Some find fame and fortune early on sustaining the momentum and die wealthy and esteemed. Others find both late yet leave their mark. Frank Isaac Robinson’s tale is a rather curious one. He found fame early in life but the going was tough.
Born on December 28, 1938, Sugar Chile Robinson as he was widely known proved to be a child prodigy emerging as a self-taught piano player at a year and half old.
The jazz pianist and singer played for President Truman in 1946 at the White House Correspondents’ Association Dinner, becoming the first African-American to be invited to the presidential home at a mere age of seven.
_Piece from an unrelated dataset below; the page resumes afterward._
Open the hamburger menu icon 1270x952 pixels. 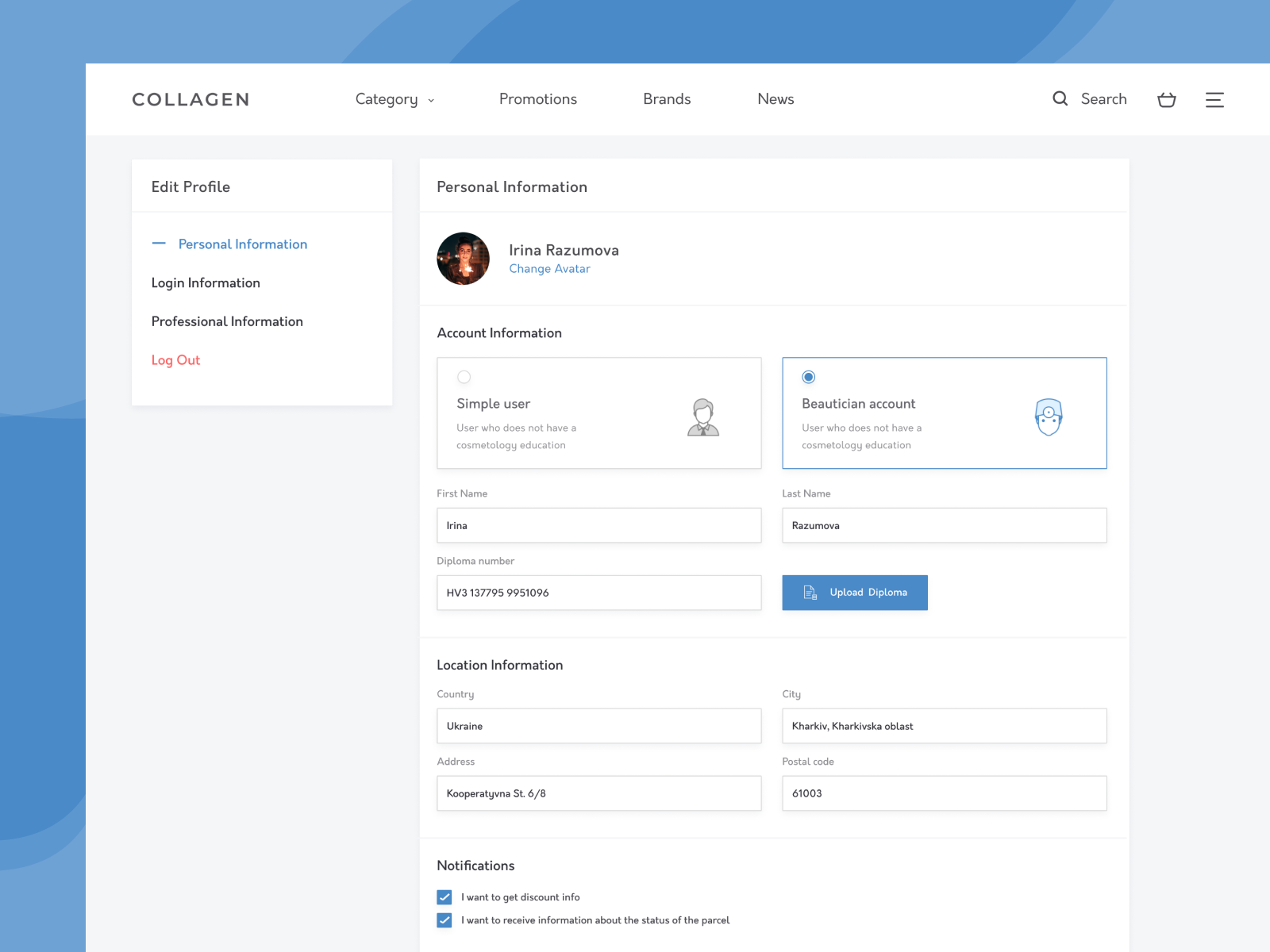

He was one of the first African-American child stars to be a household name. While still a kid, he had a record, billboard chart, sports and a gig with the Count Basie Orchestra as well as movie appearances even when African-Americans were few on the big screen.
He began touring major theaters, setting box office records in Detroit and California. In 1949 he was given special permission to join the American Federation of Musicians and record his first releases on Capitol Records, “Numbers Boogie” and “Caldonia”, both reaching the Billboard R&B chart.
In 1950, he toured and appeared on television with Count Basie and in a short film ‘Sugar Chile’ Robinson, Billie Holiday, Count Basie and His Sextet. The following year, he toured the UK, appearing at the London Palladium.
However, by the 1950s, Robinson returned to school and his fame faded. He stopped recording in 1952.
Later he said: “I wanted to go to school… I wanted some school background in me and I asked my Dad if I could stop, and I went to school because I honestly wanted my college diploma.”
Having given up his musical career entirely, he focused on his academic studies earning a degree in history from Olivet College and one in psychology from the Detroit Institute of Technology. In the 1960s, he worked for WGPR-TV, and also helped set up small record labels in Detroit and opened a recording studio.
The Detroit, Michigan native’s legacy is enduring but his decision to drop music came at a great cost.
The blues singer in 2016 got invited to the White House by former president Barack Obama to be part of the White House Correspondents’ Dinner after 70 years.
On how tough life got, his small apartment shared with a niece had no beds and a piano. They had been sleeping on blow up beds for the past five years after a household fire destroyed his belongings.
In 2017, Music Maker Relief Foundation came to the star’s aid putting him on the monthly sustenance program, sending beds and a piano to his residence while resolving the eviction action he faced.
Questions abound bordering on royalties and if he made good money from his music or if he squandered the wealth he made? There’s also talk of how he failed to keep a balance rejecting music for so long yet the college degree he so craved for not securing him a better life. Whatever the outcome, Frank Isaac Robinson in 2016 was inducted into the Rhythm & Blues Music Hall of Fame.